# Выдержка со страницы:
........

В споре с Толстым. На весах жизни (Булгаков) - страница 179

Ответ тронул Толстого, но, наверное, желания хотя бы один раз увидеться с Генри Джорджем у него было больше, чем веры, что это может случиться в данных условиях.

Мне не надо говорить, что, конечно, Толстой категорически отрицал церковные понятия ада и рая. Ум Толстого был слишком силен и слишком серьезен. Толстой понимал, что ни суеверными умственными комбинациями, ни шутками вопрос о «загробном» бытии не разрешается, и, будучи, если можно так выразиться, логикой вещей «приперт к стене», всегда, на серьезные вопросы о том, что будет (и будет ли) после смерти, отвечал: «это – тайна! мы этого знать не можем!».

Назвать прямо роковую правду, состоящую в том, что духовная и физическая жизнь человека неразрывно связаны и что со смертью тела кончаются и все возможности для проявления духовной жизни, Толстой все-таки не решался…

Впрочем, он признавал: «тело сгниет и станет землею». Но что будет с тем, что мы называем душою? «Об этом, – говорил Толстой, – мы ничего не можем сказать, потому что вопрос: “что будет?” относится ко времени. Душа же вне времени. Душа не была и не будет. Она одна есть. Не будь ее, ничего бы не было».

Это метафизическое разрешение вопроса, конечно, серьезно. Но оно «говорит о душе» только тех, кто разделяет духовное, спиритуалистическое мировоззрение автора приведенного изречения, кто верит, что если бы не было души, то ничего бы не было. А как быть тем, кто не принадлежит ни к «толстовцам», ни к кантианцам, ни к спиритуалистам вообще?

........

# Блок данных:

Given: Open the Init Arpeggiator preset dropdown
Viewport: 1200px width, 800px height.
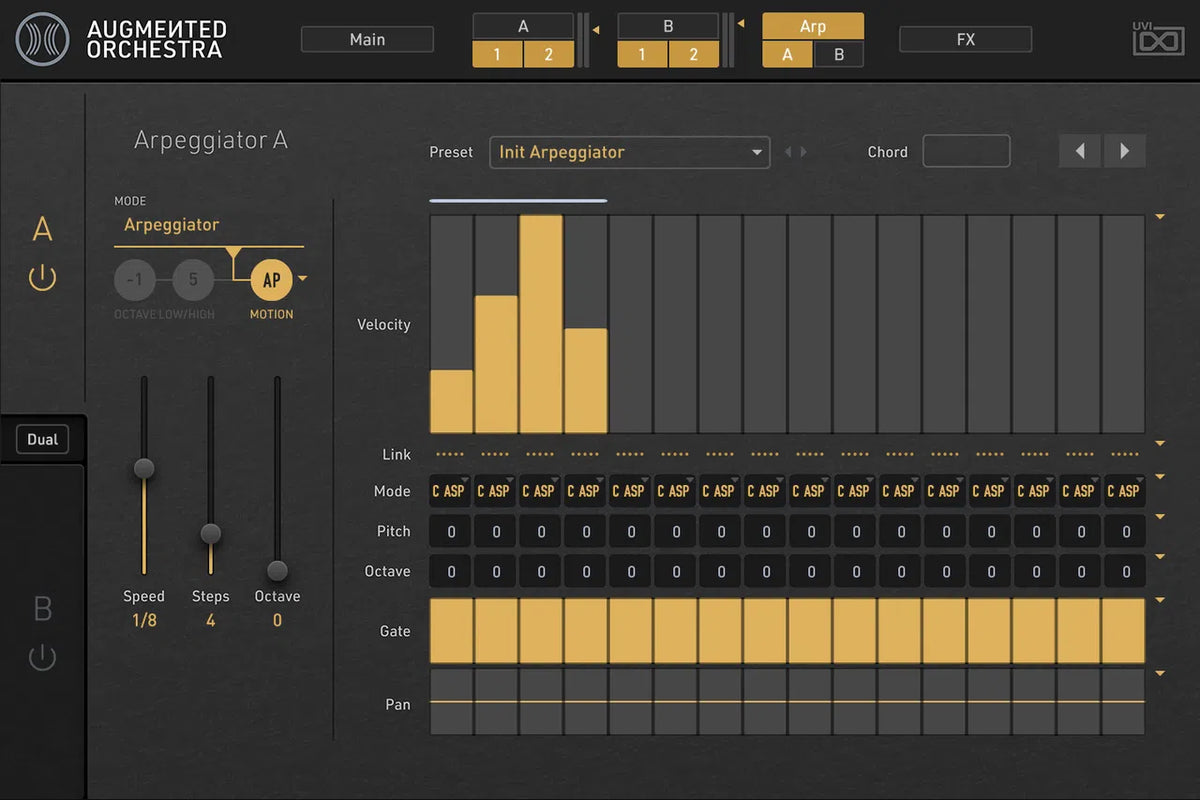Looking at the screenshot, I should 629,152.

........

# Условие задачи:
Перепишите участок отрывка о Толстом от слов «Назвать прямо роковую» до слов «к спиритуалистам вообще?», подставив «мистикам» вместо «спиритуалистам».

# Решение задачи:
Назвать прямо роковую правду, состоящую в том, что духовная и физическая жизнь человека неразрывно связаны и что со смертью тела кончаются и все возможности для проявления духовной жизни, Толстой все-таки не решался…

Впрочем, он признавал: «тело сгниет и станет землею». Но что будет с тем, что мы называем душою? «Об этом, – говорил Толстой, – мы ничего не можем сказать, потому что вопрос: “что будет?” относится ко времени. Душа же вне времени. Душа не была и не будет. Она одна есть. Не будь ее, ничего бы не было».

Это метафизическое разрешение вопроса, конечно, серьезно. Но оно «говорит о душе» только тех, кто разделяет духовное, спиритуалистическое мировоззрение автора приведенного изречения, кто верит, что если бы не было души, то ничего бы не было. А как быть тем, кто не принадлежит ни к «толстовцам», ни к кантианцам, ни к мистикам вообще?